Repeat word for word the lines of the listing from the line containing "Task: Open Help menu in left terminal" through the end of the listing, and omit the pictures from your answer.

Page and screen pointing data:
++++
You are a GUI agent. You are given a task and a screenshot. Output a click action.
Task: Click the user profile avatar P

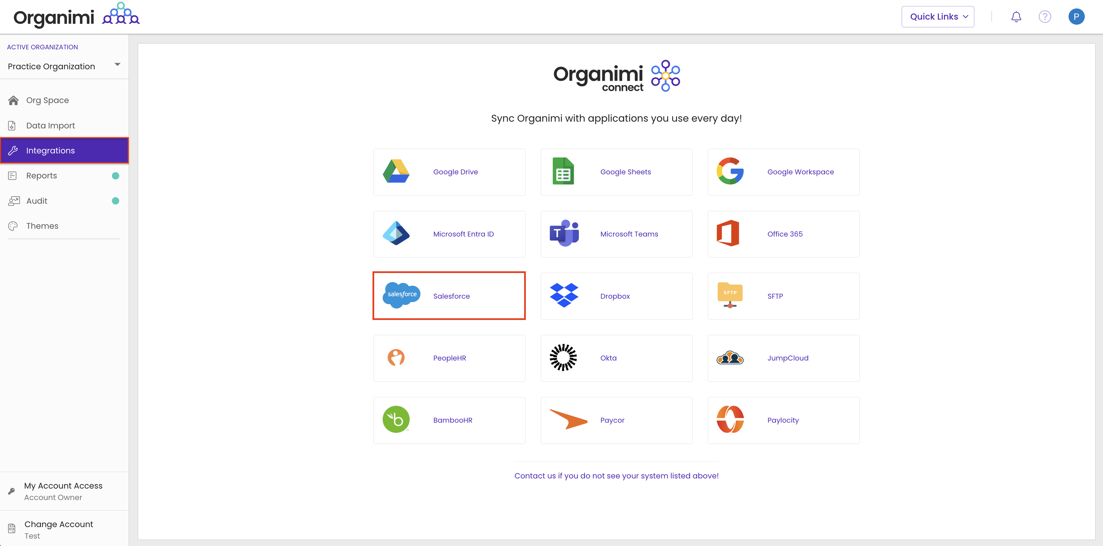1076,17
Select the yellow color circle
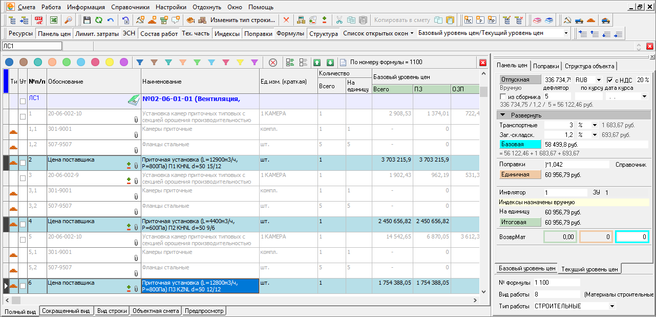Image resolution: width=656 pixels, height=317 pixels. click(110, 62)
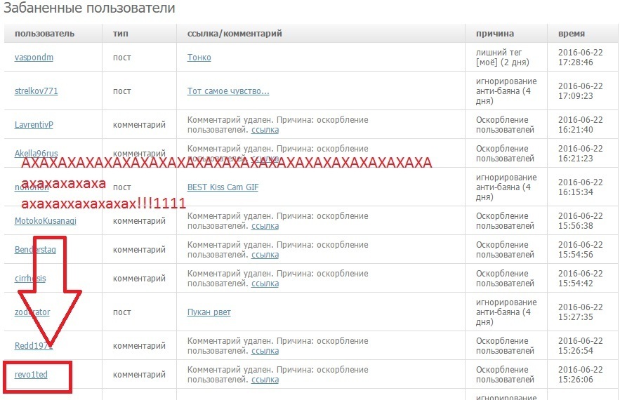Visit strelkov771 user profile
Screen dimensions: 620x400
pos(36,91)
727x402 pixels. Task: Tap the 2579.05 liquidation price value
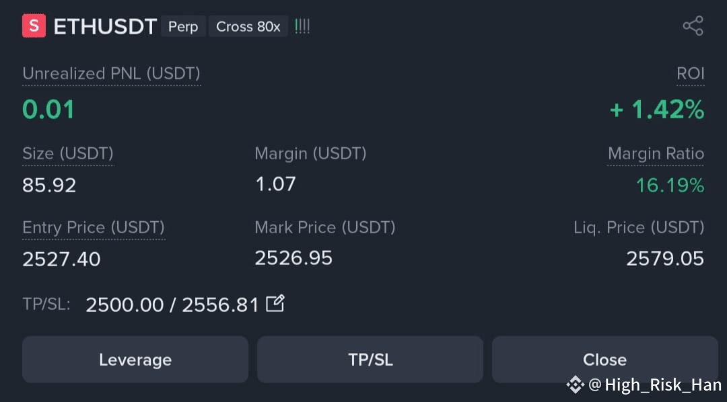665,258

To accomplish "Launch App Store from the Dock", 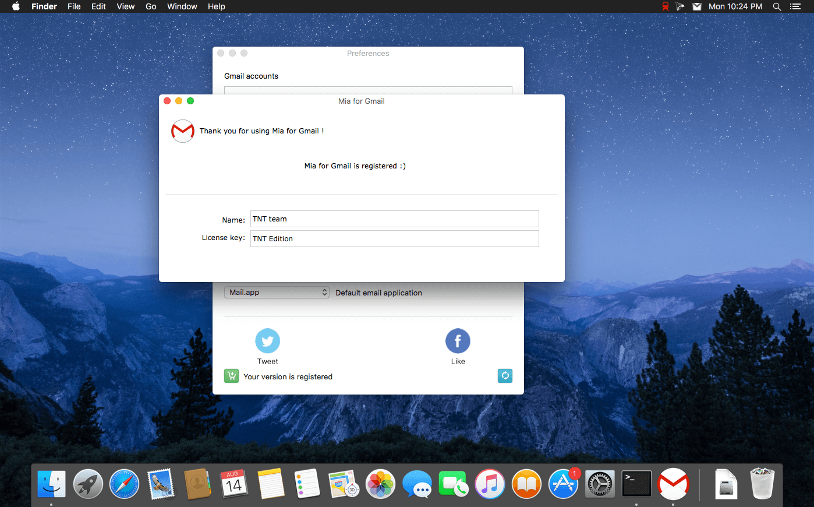I will [x=563, y=484].
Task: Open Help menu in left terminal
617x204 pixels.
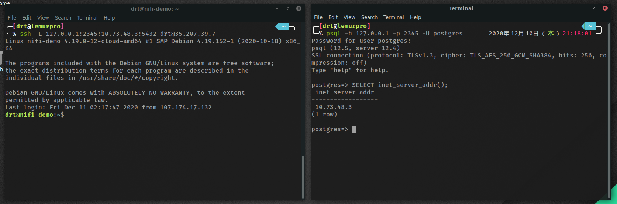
++++
• _Task result_
Task: Open Help menu in left terminal
617x204 pixels.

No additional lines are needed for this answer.